* Records for the exercise:
▶

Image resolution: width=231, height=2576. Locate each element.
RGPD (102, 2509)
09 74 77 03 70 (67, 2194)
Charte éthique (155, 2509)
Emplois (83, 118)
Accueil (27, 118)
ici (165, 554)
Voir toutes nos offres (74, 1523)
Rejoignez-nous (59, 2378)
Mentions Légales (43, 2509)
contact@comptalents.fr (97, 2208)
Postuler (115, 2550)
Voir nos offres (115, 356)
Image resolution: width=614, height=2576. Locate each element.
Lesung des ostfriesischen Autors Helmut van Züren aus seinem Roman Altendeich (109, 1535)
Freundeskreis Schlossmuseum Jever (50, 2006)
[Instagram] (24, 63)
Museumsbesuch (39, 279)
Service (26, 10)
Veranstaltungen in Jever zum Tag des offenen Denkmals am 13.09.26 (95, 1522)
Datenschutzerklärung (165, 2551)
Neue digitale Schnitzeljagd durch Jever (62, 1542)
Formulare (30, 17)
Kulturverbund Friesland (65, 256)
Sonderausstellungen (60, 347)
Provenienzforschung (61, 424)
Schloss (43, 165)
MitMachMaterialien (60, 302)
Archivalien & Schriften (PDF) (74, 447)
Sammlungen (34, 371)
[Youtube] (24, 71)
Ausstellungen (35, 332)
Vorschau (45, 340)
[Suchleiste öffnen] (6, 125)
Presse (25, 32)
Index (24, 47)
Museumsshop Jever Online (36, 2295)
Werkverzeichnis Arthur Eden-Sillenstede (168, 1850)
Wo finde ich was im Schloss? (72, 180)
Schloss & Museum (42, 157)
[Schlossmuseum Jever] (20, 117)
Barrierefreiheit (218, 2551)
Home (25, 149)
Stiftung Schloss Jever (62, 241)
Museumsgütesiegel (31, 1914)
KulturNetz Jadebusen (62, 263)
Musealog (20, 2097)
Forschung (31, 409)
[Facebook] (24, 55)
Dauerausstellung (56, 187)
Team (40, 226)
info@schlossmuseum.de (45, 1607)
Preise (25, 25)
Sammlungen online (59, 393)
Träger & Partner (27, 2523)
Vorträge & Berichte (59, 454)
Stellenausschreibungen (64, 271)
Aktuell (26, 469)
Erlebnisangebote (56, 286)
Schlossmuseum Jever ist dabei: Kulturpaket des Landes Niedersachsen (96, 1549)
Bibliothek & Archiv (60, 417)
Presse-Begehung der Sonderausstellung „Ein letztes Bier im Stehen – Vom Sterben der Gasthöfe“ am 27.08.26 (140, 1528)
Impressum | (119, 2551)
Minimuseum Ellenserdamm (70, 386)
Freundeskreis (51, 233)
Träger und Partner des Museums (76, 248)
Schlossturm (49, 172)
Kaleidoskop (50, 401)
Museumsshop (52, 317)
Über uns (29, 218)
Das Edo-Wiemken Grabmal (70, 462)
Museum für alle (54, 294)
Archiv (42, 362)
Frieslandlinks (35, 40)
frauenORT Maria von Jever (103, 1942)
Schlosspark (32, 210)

◀

* About this exercise: Write only the number of lines in the data where the word "element" occurs.

* Written answer: 2